I got a book (or rather a bound volume of magazines) in the mail today from England that I won on eBay. It is the oldest Universalist work in my collection. Here’s the text of the title page, as it is informative and rather charming.
The Univeralist’s Miscellany; or Philanthropist’s Museum. Intended chiefly as an antidote against the antichristian doctrine of endless misery.
Vol. III.
London: Printed for the Editor, W.[iliam] Vidler by W. Burton, No. 82, Fetter Lane, Holborn, and sold by
[John] Teulon, 100, Houndsditch
Parsons, Paternoster Row, Belcher, In the Bull-ring,
Birmingham, Blundell, Battle, Sussex,
and may be had of all the booksellers in England.
1799.
Unlike American Universalist magazines from two and three generations later — filled with dispute and evangelistic reports — the tone is more literary and scientific. The first article, for intance, was one in a continuing series on the origin of volcanoes.

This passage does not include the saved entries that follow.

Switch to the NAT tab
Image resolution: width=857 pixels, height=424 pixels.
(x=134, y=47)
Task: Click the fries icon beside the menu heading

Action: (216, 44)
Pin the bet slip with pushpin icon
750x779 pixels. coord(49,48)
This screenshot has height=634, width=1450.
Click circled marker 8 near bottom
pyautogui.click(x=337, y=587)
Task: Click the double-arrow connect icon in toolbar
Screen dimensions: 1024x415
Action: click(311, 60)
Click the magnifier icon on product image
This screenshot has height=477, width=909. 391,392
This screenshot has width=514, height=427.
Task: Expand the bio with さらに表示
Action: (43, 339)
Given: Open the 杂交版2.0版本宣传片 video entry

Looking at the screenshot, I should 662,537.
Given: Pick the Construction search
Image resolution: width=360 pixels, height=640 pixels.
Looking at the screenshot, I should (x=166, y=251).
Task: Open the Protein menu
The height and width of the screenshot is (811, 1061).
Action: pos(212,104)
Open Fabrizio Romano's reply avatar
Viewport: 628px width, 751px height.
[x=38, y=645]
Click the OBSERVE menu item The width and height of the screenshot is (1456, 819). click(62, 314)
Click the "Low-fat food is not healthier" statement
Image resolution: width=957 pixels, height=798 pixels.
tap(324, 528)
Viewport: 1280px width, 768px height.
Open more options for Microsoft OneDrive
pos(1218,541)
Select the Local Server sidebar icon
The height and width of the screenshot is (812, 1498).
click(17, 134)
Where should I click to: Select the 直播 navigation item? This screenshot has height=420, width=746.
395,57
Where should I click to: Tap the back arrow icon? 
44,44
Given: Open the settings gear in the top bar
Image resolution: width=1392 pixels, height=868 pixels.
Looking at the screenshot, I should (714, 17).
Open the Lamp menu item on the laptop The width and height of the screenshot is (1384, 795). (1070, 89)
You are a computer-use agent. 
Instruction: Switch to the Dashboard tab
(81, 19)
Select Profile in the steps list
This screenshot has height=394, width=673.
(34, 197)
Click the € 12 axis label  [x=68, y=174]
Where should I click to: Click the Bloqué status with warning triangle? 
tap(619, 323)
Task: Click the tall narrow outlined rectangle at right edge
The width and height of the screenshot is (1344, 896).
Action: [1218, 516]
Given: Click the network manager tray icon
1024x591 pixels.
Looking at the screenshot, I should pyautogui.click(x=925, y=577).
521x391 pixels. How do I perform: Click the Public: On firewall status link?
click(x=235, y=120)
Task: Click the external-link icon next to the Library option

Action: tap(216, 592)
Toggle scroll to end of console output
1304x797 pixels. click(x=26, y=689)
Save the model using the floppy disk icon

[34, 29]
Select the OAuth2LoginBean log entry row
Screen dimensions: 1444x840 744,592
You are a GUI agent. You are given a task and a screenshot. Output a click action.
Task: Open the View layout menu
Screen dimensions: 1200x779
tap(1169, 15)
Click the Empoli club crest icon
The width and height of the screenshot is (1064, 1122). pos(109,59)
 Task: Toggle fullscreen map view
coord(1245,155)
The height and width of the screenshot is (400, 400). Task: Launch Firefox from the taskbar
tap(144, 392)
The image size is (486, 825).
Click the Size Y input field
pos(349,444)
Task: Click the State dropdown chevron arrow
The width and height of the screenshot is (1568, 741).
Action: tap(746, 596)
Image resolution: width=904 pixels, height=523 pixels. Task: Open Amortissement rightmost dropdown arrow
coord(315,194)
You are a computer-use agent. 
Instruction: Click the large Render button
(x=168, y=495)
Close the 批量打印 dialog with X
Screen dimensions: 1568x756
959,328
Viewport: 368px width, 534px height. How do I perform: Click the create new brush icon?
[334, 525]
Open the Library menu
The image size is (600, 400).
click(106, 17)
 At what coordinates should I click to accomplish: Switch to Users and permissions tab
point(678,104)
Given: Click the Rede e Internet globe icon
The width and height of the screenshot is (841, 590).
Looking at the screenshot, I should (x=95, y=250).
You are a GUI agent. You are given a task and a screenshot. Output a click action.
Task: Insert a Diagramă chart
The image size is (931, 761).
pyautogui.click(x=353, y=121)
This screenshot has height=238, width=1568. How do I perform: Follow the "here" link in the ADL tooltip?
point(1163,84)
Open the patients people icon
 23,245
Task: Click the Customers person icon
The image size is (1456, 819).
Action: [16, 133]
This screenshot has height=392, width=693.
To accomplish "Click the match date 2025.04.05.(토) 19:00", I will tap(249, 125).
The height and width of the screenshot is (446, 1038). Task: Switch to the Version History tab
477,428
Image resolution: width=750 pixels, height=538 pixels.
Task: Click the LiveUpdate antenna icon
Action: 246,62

I love this little passage from “On Other Worlds” which ties human selfishness and the prospect of living beings on other planets:
“It is not to be wondered at, when we find a man making all to centre and terminate in himself, that he should be surprised when the philosophers talk of the inhabitants of other worlds; and though we might expect better things from the more intelligent part of mankind, yet we find the Luciferian principle is so deeply rooted in the human mind, few are disposed to give up the privilege of superiority, which they fondly imagine belongs to them, and their habitation, this earth.”